Contudo, a presente conjuntura do sistema prisional brasileiro revela a escassez de unidades apropriadas para os regimes semiaberto e aberto, o que motivou o Supremo Tribunal Federal a estabelecer diretrizes com o intuito de impedir que os detentos sejam submetidos a condições mais severas do que o estritamente necessário, como no caso do RE 641.320/RS) e da Súmula Vinculante nº 56 (“a falta de estabelecimento penal adequado não autoriza a manutenção do condenado em regime prisional mais gravoso”).
 
O magistrado destacou ainda que o art. 146-B da Lei nº 7.210/84 estabelece que o juiz pode, a seu critério, determinar a monitoração eletrônica em duas situações: ao autorizar a saída temporária no regime semiaberto ou ao conceder prisão domiciliar.

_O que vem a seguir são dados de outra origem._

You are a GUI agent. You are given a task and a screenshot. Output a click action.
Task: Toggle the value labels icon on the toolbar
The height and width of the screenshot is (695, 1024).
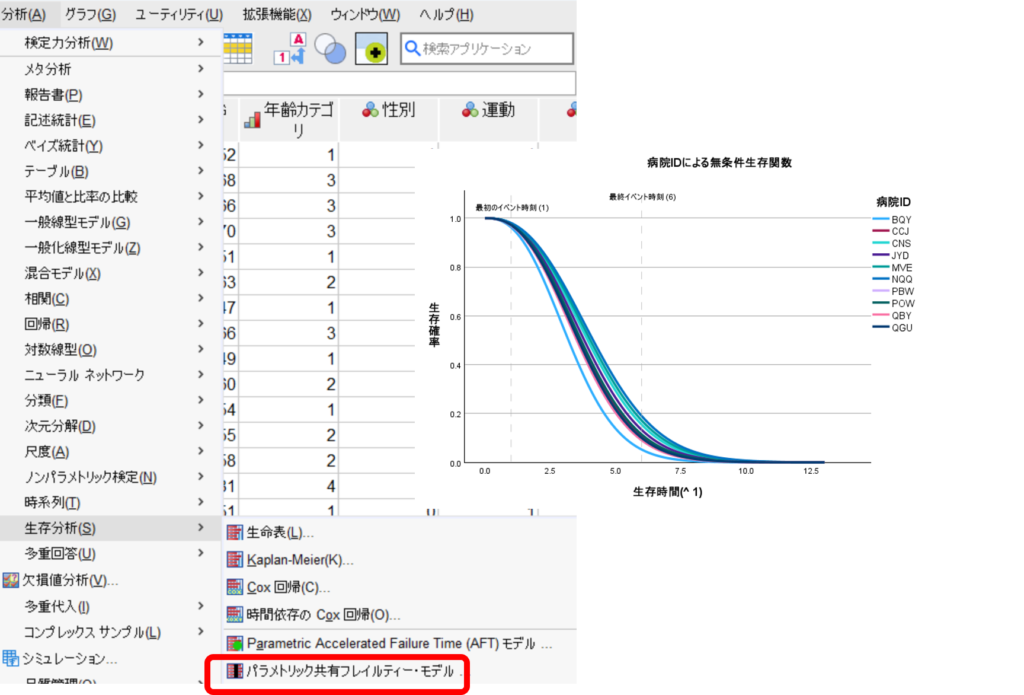(290, 48)
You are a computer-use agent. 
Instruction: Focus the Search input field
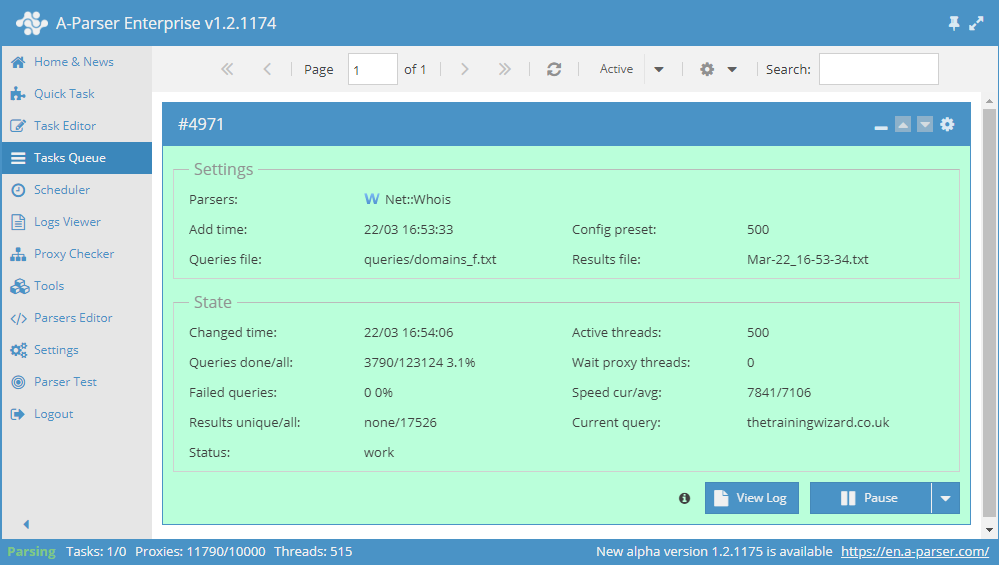tap(878, 69)
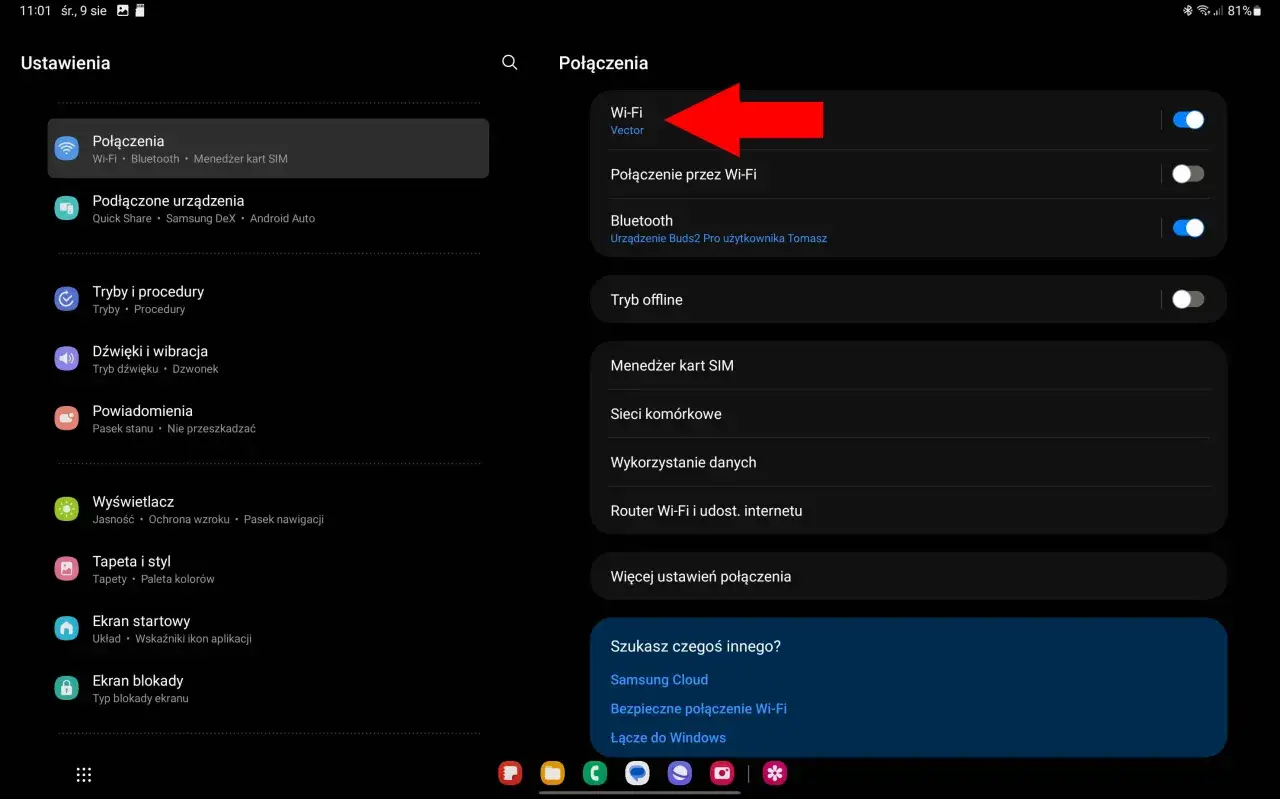Viewport: 1280px width, 799px height.
Task: Turn off the Bluetooth toggle
Action: click(1187, 227)
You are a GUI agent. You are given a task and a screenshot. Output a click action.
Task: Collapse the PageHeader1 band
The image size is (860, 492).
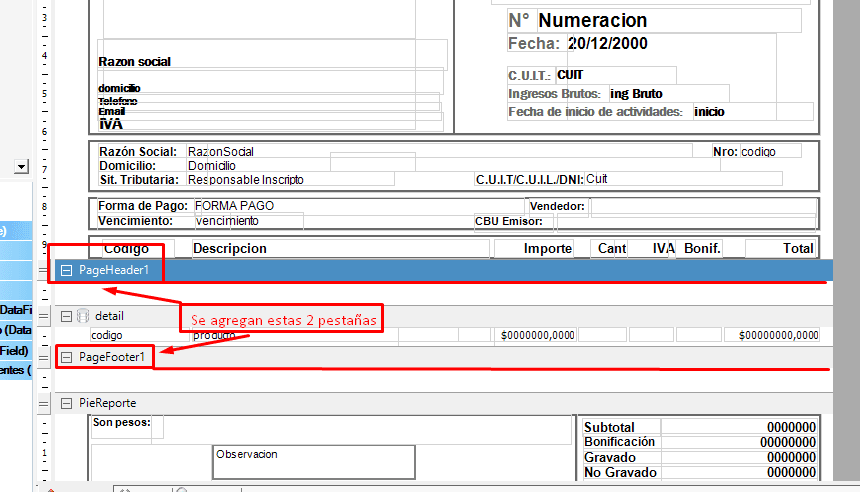tap(66, 270)
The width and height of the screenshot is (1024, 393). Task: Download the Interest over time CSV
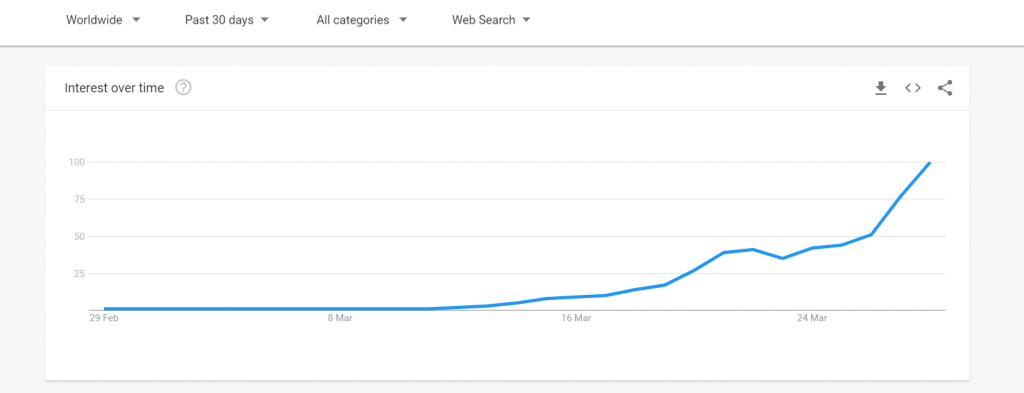click(x=880, y=88)
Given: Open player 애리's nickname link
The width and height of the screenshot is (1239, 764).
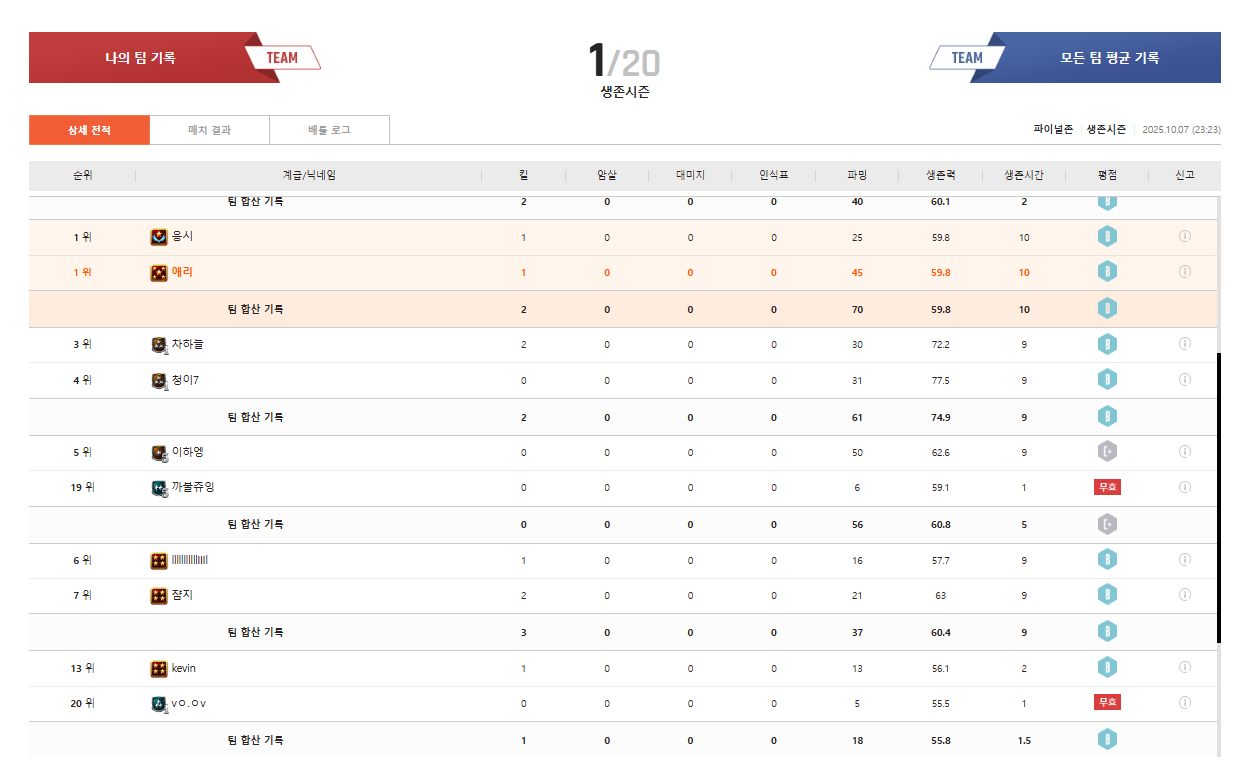Looking at the screenshot, I should tap(182, 272).
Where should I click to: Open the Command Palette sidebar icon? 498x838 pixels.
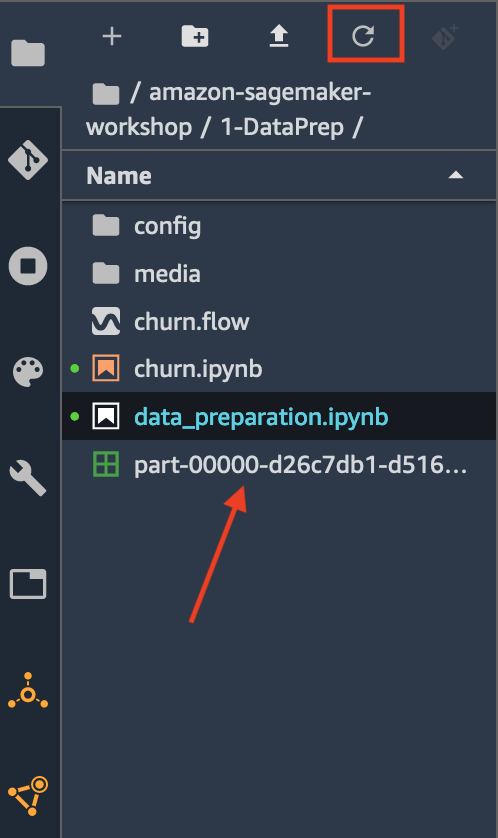point(28,372)
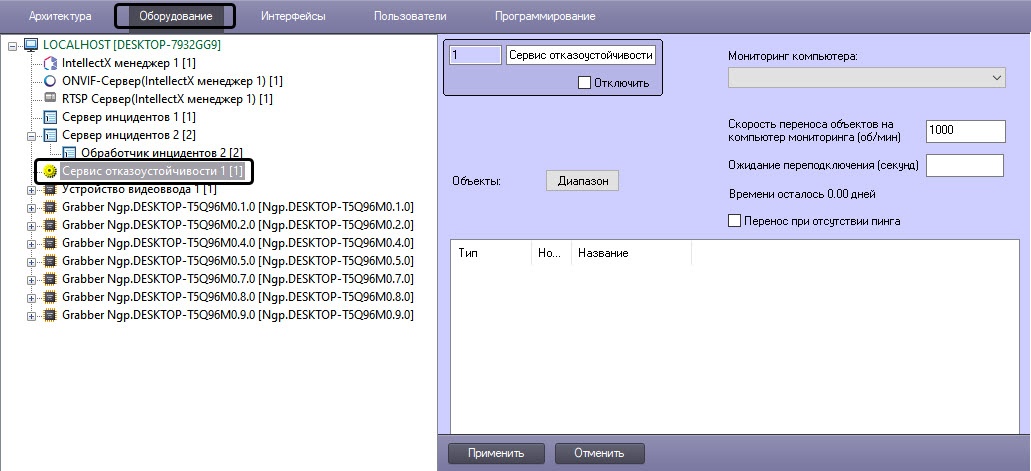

A norma, ao empregar o verbo "poderá", deixa claro que essa medida não é obrigatória, mas sim uma faculdade do juiz, que decidirá conforme o caso concreto e as circunstâncias apresentadas.
 
Ainda segundo seu voto, essa discricionariedade do juiz da execução penal está relacionada ao princípio da individualização da pena, permitindo que ele avalie se a monitoração eletrônica é necessária ou conveniente para o acompanhamento da pessoa em questão, com base em fatores como o comportamento do apenado, a gravidade do crime e os riscos à segurança pública.
 
Isso ocorreria, segundo o magistrado, porque a tornozeleira eletrônica não é o único recurso eficaz, nem o mais adequado para fiscalizar o cumprimento da pena em regime semiaberto.
 
No caso concreto examinado pelo Tribunal de Justiça de Mato Grosso, chegaria até ser contraditório avaliar a capacidade de autodisciplina de alguém que já usufrui do benefício do convívio externo – e que, portanto, se encontra em um estágio avançado de ressocialização – ao impor-lhe o inegável ônus de ter sua liberdade de locomoção monitorada eletronicamente, sob vigilância direta e ininterrupta das autoridades, o que encerra uma séria responsabilidade do julgador de analisar com cautela todas as circunstâncias do caso, sendo de rigor que haja fundamentação específica que demonstre a necessidade e a adequação da medida imposta.
 
Em análise do mérito, o Tribunal de Justiça de Mato Grosso, em votação unânime, acolheu os argumentos da defesa, concluindo que o juízo de primeiro grau (execução penal) não desenvolveu fundamentação idônea a justificar a imposição do monitoramento eletrônico, a fim de uma melhor fiscalização da pena, determinando a dispensa de N.S.C. do uso do equipamento, estabelecido como condição para o cumprimento da pena em regime semiaberto.